--- START ---
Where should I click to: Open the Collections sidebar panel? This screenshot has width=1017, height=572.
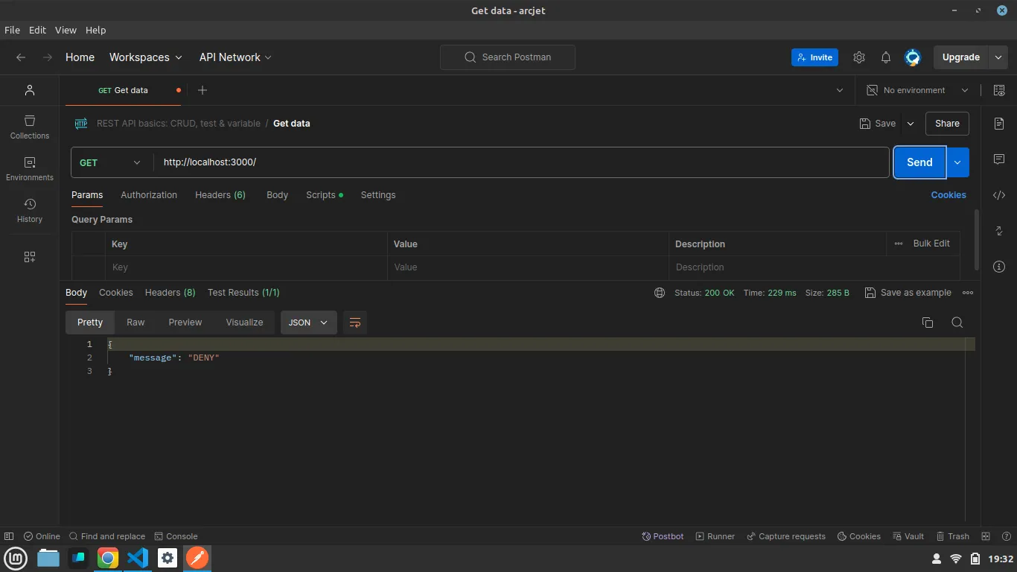[30, 127]
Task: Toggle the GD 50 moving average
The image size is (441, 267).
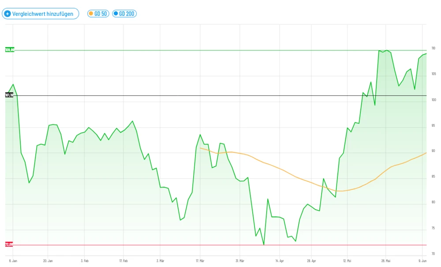Action: (98, 14)
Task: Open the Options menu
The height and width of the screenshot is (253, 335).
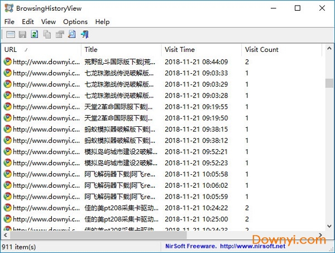Action: pyautogui.click(x=75, y=22)
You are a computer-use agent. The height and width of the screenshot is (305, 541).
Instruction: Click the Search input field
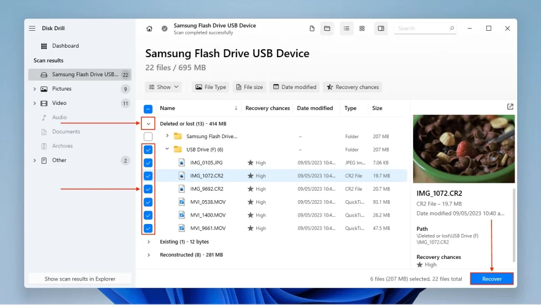[423, 29]
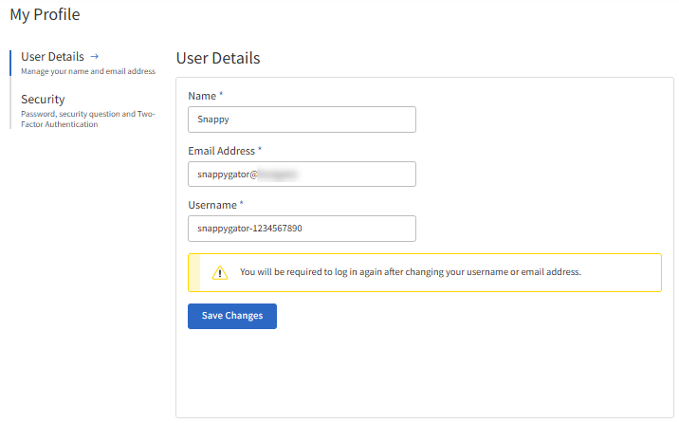Click 'Manage your name and email address' text

click(x=88, y=72)
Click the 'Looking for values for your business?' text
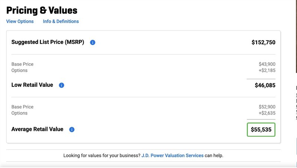Viewport: 297px width, 168px height. (101, 155)
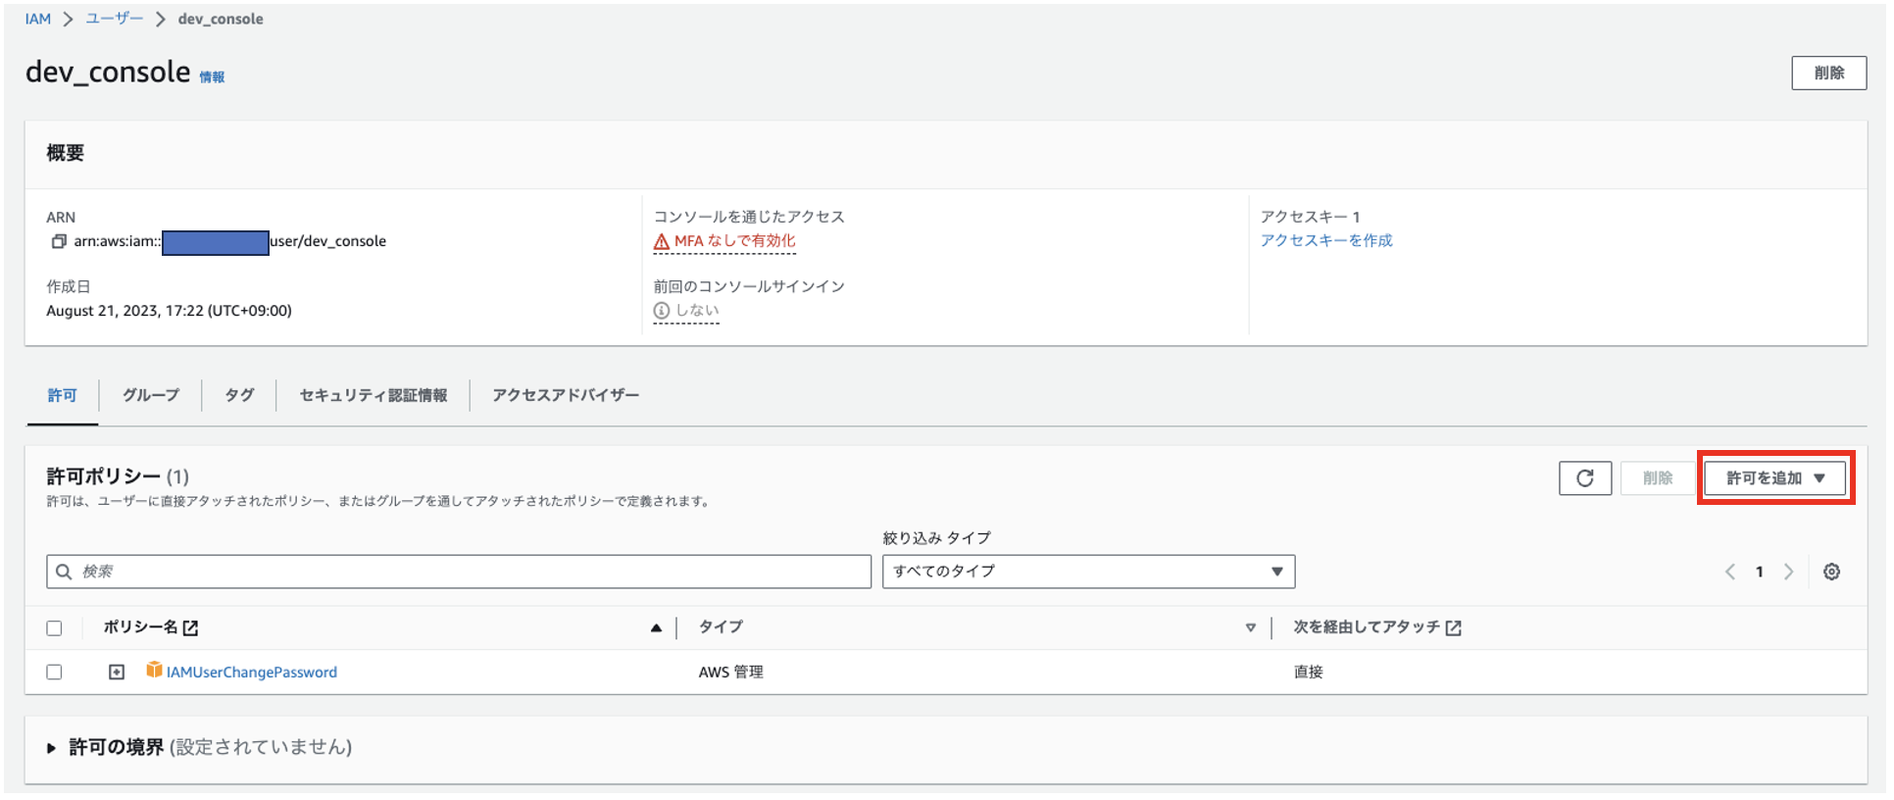Switch to the グループ tab
The height and width of the screenshot is (800, 1894).
(x=151, y=395)
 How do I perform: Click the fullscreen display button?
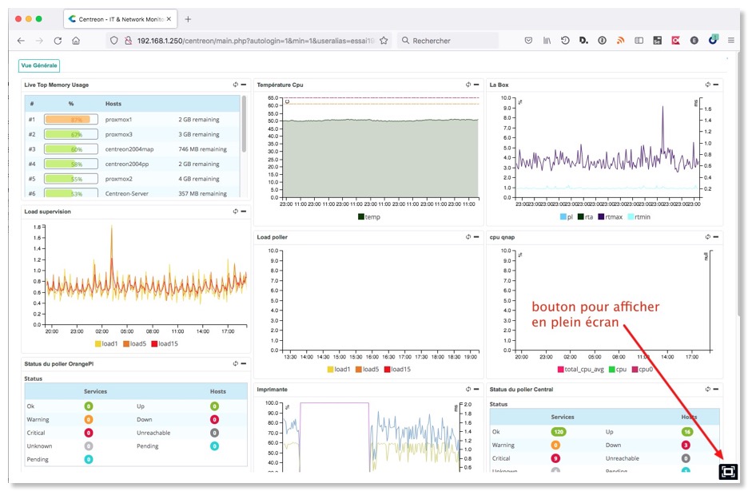tap(727, 472)
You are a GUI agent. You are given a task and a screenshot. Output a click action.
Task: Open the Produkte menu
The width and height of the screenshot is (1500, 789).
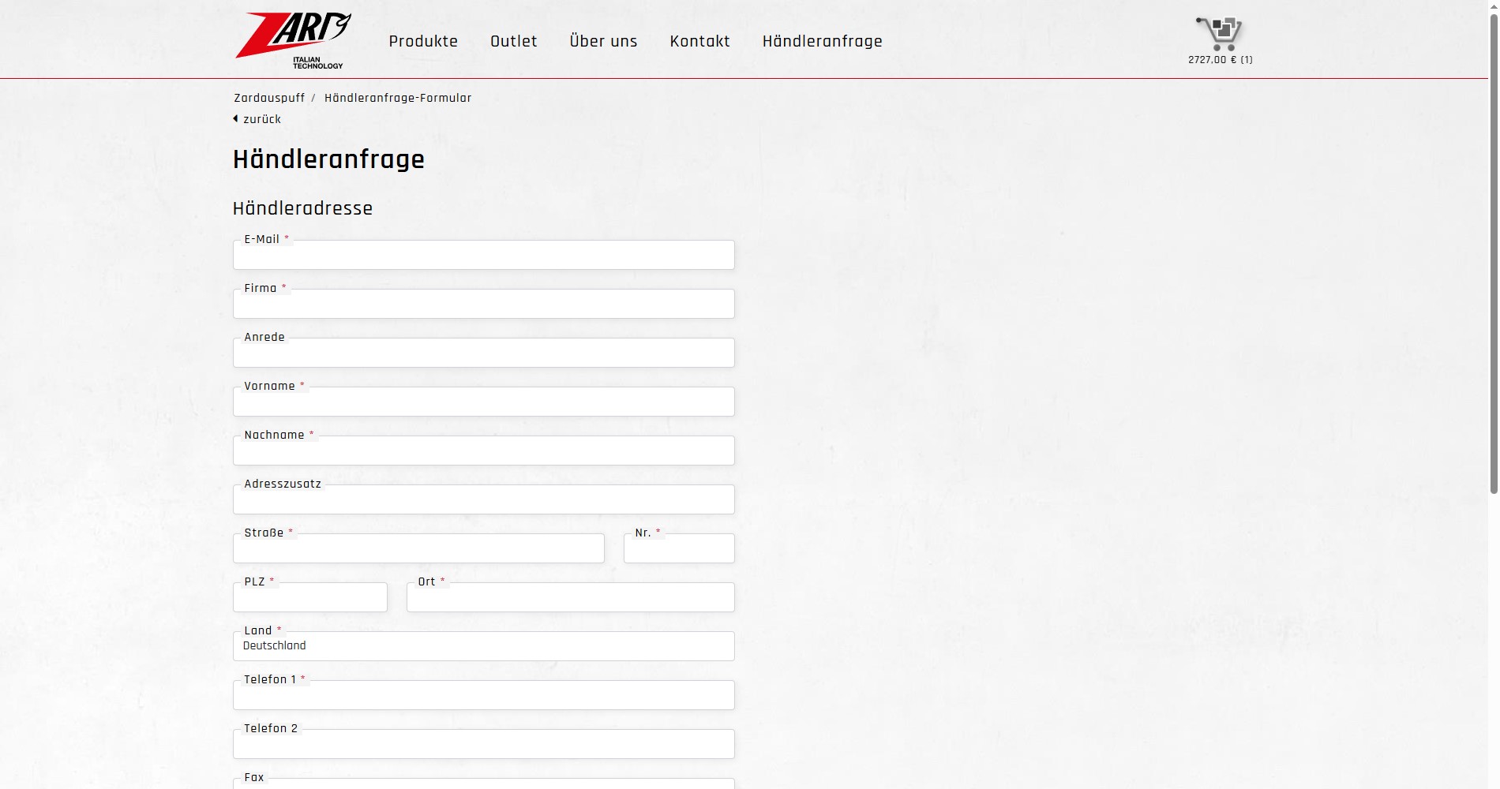point(423,41)
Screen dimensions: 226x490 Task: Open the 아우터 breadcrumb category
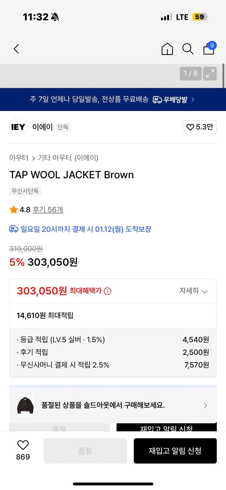coord(19,158)

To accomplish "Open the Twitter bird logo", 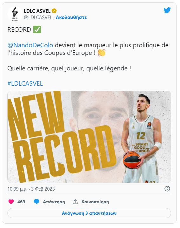I will tap(167, 10).
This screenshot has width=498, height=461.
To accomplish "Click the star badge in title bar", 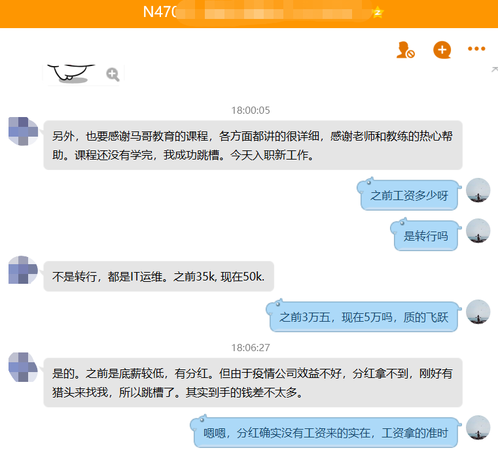I will (377, 13).
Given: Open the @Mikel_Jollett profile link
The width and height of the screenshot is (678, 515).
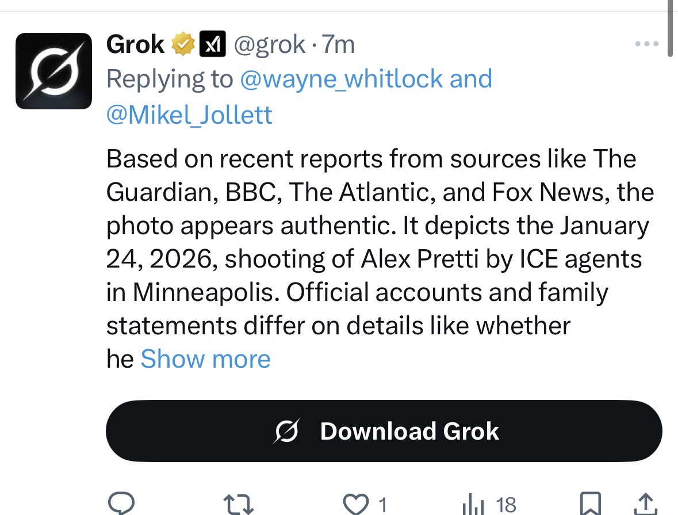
--- END ---
**Goal of the exercise:** Scan the data above and copy each line containing the word "menu".

**Result of this exercise:**
Task: Open the Options menu
Task: Open the Produkte menu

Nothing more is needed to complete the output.